Senior-Sensitive Training

In addition, Gaines characterized the black community as a people still living in the Dark Ages when it comes to dementia. People still think of those with dementia and Alzheimer’s disease as “crazy” and “senile,” because that’s how they were raised, he said.

“That’s what we remember most, [our] uncle and aunt that were suffering with that. Family said, ‘Don’t worry about that. Just let him sit there,’ and as a result, people are struggling,” he said.

The black community, really the world, needs “senior-sensitive training,” Gaines added. His aim is to teach multiple entities, such as agencies and organizations, about being sensitive to the needs of elders with or without debilitating diseases.

As assistant director of the University of Southern California’s (USC) Hartford Center of Excellence in Geriatric Social Work, Gaines works from a very natural, broad perspective. The center’s service providers for seniors, utilize training, education, outreach, social competency and assessment tools to test blacks for dementia.

He explained, “We’re looking at early detection. How can we get our people involved in finding out earlier, so they can have a better quality of life, so they can get involved in the process.” Gaines fields calls mostly from people in crisis, rather than those often from more affluent communities, who call at earlier disease stages and have more planning time.

“They’re getting earlier diagnosis. You have people that are still driving and still living a long life, because they’re able to participate in the early process,” he continued.

According to Gaines, data is needed in order to provide better quality services for the seniors in his community. “The only way that we’ll be able to do that is by showing the evidence. We have to show what the impact is on individuals who are suffering with this,” he noted.

An Unspoken Kind of Love

If given the choice, he would do it all over again, said Gaines. “Had I not done that, I would not have been able to experience my dad at the level that I experienced him in; it was a different type of father-and-son relationship, different type of love through the disease and through us being together throughout that time,” Gaines said.

He reflected in vivid detail, “There was a look in his eyes and his body language expressed to me that he was thankful and he was grateful that I was there … One day he reached up – because my dad, we never hugged. We never did anything like that – we were sitting in his living room, he was trying to say something and he couldn’t say it. And finally, he reached over and put his hand on my chest and hit it a couple times, and that signified for me that he was saying, ‘Man. Thank you. Thank you!’”

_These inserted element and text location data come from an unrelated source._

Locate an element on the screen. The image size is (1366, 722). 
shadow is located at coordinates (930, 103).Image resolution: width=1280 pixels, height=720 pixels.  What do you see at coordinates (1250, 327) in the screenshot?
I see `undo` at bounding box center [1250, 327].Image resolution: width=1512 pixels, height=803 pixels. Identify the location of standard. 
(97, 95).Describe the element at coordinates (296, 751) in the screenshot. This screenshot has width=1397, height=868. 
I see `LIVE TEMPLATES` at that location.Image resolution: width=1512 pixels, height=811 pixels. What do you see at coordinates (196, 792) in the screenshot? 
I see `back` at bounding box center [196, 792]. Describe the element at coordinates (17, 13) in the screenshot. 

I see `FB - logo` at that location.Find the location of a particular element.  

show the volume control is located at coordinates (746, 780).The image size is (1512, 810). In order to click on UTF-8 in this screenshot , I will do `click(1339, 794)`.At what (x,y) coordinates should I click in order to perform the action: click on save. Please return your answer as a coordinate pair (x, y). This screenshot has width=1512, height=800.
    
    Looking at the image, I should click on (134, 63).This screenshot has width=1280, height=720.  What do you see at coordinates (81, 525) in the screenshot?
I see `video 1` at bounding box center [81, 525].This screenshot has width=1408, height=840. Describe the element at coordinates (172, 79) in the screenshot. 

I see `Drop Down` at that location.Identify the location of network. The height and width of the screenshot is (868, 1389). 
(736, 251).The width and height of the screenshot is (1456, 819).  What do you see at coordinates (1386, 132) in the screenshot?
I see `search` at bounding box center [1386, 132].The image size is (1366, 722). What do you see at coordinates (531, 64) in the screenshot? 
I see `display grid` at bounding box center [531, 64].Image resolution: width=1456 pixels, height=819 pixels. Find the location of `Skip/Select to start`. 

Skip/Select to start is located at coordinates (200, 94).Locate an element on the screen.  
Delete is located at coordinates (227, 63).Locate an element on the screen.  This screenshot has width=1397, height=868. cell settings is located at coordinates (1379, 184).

Gaines went on, “He couldn’t remember my name, but he knew he was with someone who is taking care of him, and cared about him, and rescued him, and got him to a safe place, out of place in time where he was totally confused about everything that was going on in his life.”

Meanwhile, Gaines continues working to improve quality of life for seniors with dementia. One of his latest creations is a hand-held church fan that outlines how to plan for Alzheimer’s when it hits home, he shared.

“Basically, it’s every single thing that people need to think about, once they find out that the person in their family or a friend has this disease. It takes them through the whole process, all the way down to making the final arrangements; everything I did for my dad,” said Gaines.